Antes del estallido del actual conflicto con Israel, el mismo Hasan Nasrallah, el “padre de la libanización” de Hezbolá, se acercó a la tendencia aconfesional de países musulmanes moderados, como Egipto, Jordana o las monarquías del Golfo. Esta distensión religiosa se vive ahora intensamente en la Universidad Islámica situada en el Beirut meridional y marcada por las tensiones entre el viejo partido, Amal, y Hezbolá. Los altos estudios han renovado a la clase dirigente libanesa, como expuso en sus memorias, House of Stone, Anthony Shadid, ex corresponsal del New York Times, dos veces ganador del Premio Pulitzer, fallecido en 2012. Shadid resume las peripecias de una generación más preparada a la hora de encarar un conflicto que se hace eterno.
La organización que defiende la causa palestina en territorio libanés está marcada por el contexto económico del monocultivo agroalimentario y un sistema confesional de cuotas que configuran una geografía teologal única en el mundo. Su larguísima contienda civil, entre 1975 y 1990, la guerra de los otros, marcada por intereses coloniales (Francia) y gendarmes regionales (Egipto o Israel), sigue latente. Gutiérrez de Terán, profesor de la Autónoma de Madrid y experto en mundo árabe, destaca que el mosaico de culturas y cuna de civilizaciones se ahoga “en su propia singularidad”.
Este académico relanza el punto de vista científico de anteriores aportaciones, como Hizbulah, el brazo armado de Dios (publicado en 2006 por Javier Martín) y sigue la pista de autores como Amin Muhammad Hatit, Peter Beaumont, Aurelie Daher o Ikram Saab, entre otros. A la hora de encarar el problema Hezbolá, los investigadores se apartan del tremendismo de los anatemas y la simplicidad de los clichés. ¿Qué es Hezbolá? ¿Una organización terrorista? ¿Una amenaza para el Líbano moderno? ¿El causante de un conflicto global difícil de conjeturar? Socialmente la organización chií está en el lado de los desfavorecidos, como mostró su mayor consenso durante la Primavera Árabe de 2011. Mientras caían los regímenes de Túnez, Egipto, Bahréin, Yemen y la Libia de Gadafi, Hezbolá mantuvo el rumbo de su arabismo, marcado por enormes contradicción en el seno del complejo mundo musulmán.

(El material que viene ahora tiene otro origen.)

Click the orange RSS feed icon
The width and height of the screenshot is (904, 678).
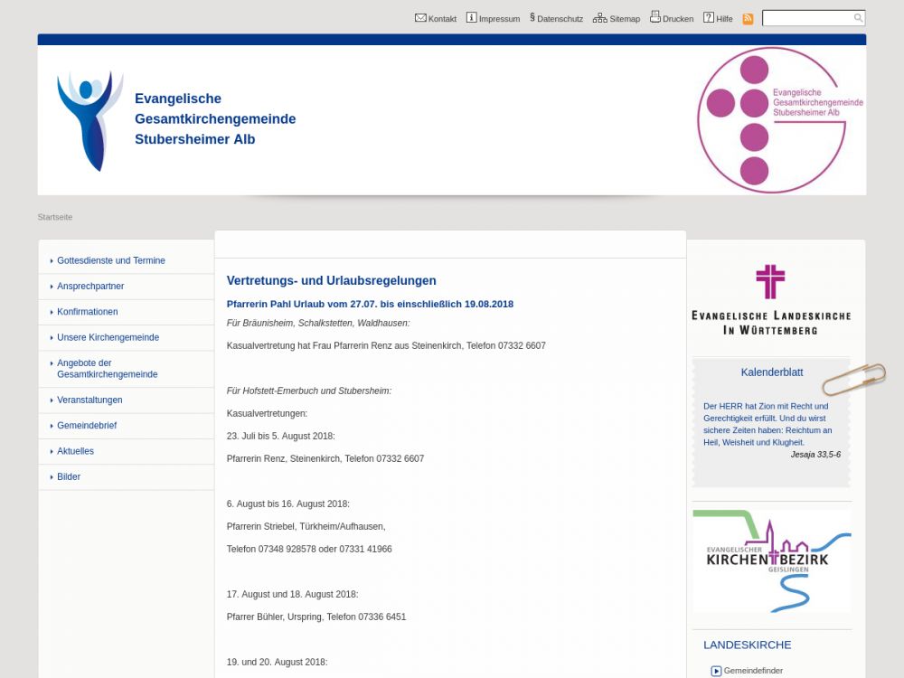point(748,19)
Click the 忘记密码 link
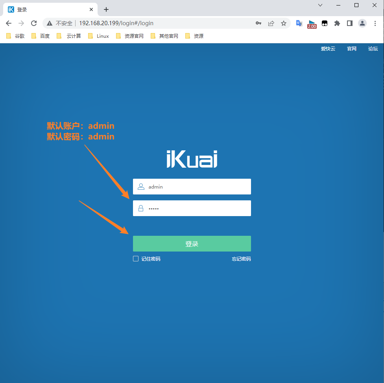The width and height of the screenshot is (384, 383). tap(241, 259)
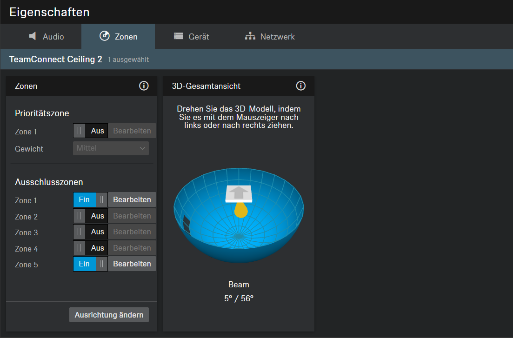
Task: Toggle the Prioritätszone Zone 1 switch
Action: 90,131

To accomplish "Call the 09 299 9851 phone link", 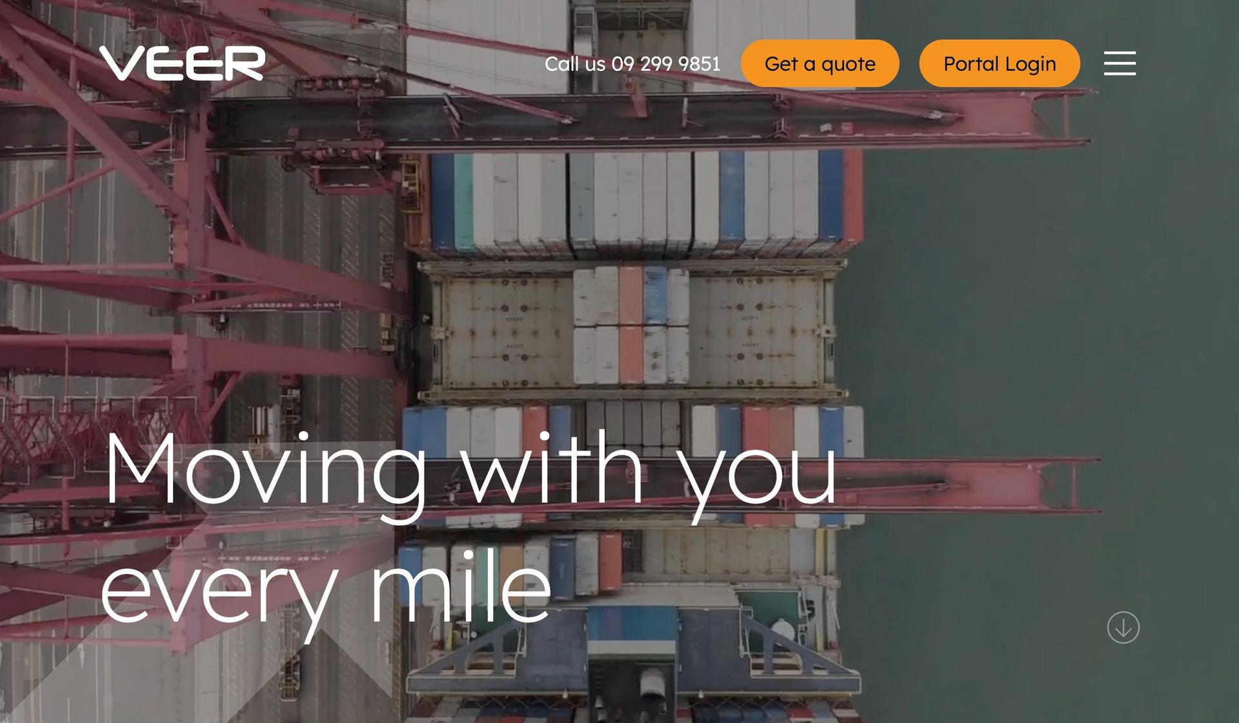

El Diluvio (atentado) de al-Aqsa lanzado por Hamás en octubre de 2023 sobre objetivos civiles israelís y la respuesta militar de Netanyahu con la muerte de 45.000 gazatís y 10.000 libaneses ha puesto sobre el teatro de operaciones a la organización chií. Nadie ignora el crimen, aunque quede una sombra de duda sobre su alcance; pero, en todo caso, el beneficio de esta duda debe recaer en las víctimas antes que en los verdugos, de uno y otro lado.
¿Qué defienden las milicias de Hezbolá? ¿Una causa, una doctrina, un Dios cuyo centro está en todas partes o una tierra en la que no nacerán sus hijos? La complejidad acompaña siempre al damerograma de Oriente Medio, una parte del mundo en la que Gibran encontró la “libertad de la soledad y la seguridad de no ser comprendido, pues quienes nos comprenden esclavizan una parte de nuestro ser”.